* [Assigned task]: The response must consist of each line in the listing that has the word "Contact" in it.

* [The data]:
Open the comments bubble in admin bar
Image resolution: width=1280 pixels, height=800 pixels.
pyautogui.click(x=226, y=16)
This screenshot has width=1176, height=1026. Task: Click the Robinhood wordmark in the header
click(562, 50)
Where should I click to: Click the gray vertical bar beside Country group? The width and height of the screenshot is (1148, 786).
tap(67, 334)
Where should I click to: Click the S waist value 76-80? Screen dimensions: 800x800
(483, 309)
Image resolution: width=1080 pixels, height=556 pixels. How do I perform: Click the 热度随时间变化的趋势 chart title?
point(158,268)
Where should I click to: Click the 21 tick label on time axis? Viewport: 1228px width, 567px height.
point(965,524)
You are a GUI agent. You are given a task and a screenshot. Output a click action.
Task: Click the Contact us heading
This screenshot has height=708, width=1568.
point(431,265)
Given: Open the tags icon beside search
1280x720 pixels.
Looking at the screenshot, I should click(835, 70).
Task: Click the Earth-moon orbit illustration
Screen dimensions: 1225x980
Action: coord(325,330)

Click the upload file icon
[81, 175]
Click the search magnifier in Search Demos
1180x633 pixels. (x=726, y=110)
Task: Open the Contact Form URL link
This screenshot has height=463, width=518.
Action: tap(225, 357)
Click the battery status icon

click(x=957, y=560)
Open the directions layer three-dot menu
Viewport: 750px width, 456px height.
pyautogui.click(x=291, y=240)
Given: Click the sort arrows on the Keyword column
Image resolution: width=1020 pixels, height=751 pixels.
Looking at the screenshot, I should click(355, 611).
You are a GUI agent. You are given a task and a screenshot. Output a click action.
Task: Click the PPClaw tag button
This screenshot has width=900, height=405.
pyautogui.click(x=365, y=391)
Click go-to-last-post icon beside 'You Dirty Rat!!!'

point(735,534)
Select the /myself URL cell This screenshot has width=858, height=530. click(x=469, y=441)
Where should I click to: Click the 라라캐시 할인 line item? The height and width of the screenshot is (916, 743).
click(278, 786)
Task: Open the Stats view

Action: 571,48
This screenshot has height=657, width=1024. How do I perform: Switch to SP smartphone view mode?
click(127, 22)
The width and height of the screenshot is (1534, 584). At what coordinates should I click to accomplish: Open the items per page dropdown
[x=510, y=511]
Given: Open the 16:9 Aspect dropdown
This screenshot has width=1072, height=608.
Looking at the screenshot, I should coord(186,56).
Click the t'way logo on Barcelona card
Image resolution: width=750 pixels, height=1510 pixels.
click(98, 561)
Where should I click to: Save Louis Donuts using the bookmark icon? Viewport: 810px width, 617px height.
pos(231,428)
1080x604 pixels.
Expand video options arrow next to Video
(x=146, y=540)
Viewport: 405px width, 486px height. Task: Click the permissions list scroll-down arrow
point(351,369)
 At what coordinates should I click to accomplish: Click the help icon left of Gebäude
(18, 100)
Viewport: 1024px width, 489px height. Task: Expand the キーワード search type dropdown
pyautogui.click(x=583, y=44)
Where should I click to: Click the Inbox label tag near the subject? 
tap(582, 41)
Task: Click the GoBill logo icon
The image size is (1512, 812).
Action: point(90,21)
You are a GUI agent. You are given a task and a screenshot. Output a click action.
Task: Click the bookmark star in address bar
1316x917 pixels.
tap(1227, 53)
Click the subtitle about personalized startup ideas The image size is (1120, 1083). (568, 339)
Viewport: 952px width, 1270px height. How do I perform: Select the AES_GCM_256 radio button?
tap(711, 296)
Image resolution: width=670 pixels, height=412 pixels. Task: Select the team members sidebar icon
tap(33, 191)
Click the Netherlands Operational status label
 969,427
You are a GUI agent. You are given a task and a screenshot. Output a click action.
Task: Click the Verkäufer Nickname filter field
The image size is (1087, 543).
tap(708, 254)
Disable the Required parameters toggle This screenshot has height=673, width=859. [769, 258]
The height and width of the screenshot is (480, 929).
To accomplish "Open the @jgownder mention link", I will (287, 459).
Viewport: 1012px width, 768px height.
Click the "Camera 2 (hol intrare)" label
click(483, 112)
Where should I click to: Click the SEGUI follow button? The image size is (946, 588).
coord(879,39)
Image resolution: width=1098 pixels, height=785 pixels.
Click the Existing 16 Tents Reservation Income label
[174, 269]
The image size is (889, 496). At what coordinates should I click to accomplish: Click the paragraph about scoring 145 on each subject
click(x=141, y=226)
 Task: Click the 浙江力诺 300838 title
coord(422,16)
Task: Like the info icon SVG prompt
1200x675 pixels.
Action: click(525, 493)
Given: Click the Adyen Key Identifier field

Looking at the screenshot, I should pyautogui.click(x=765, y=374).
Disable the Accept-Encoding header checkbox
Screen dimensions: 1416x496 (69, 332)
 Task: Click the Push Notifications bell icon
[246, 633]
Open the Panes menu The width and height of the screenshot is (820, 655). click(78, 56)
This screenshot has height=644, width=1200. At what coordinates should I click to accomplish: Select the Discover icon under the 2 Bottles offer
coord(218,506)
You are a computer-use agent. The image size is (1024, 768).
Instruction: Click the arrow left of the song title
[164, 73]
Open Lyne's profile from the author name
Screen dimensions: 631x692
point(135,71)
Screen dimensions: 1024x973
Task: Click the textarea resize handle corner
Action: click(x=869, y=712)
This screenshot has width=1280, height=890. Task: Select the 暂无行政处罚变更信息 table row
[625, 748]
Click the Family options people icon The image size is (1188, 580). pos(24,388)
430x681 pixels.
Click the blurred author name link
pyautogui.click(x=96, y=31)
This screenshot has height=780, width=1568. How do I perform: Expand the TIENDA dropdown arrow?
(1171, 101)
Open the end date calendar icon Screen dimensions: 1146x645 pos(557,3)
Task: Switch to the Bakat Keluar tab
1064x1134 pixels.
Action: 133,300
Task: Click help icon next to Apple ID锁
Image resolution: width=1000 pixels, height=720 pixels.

* [Reply]:
Task: Click the Contact us heading
Task: Open the Contact Form URL link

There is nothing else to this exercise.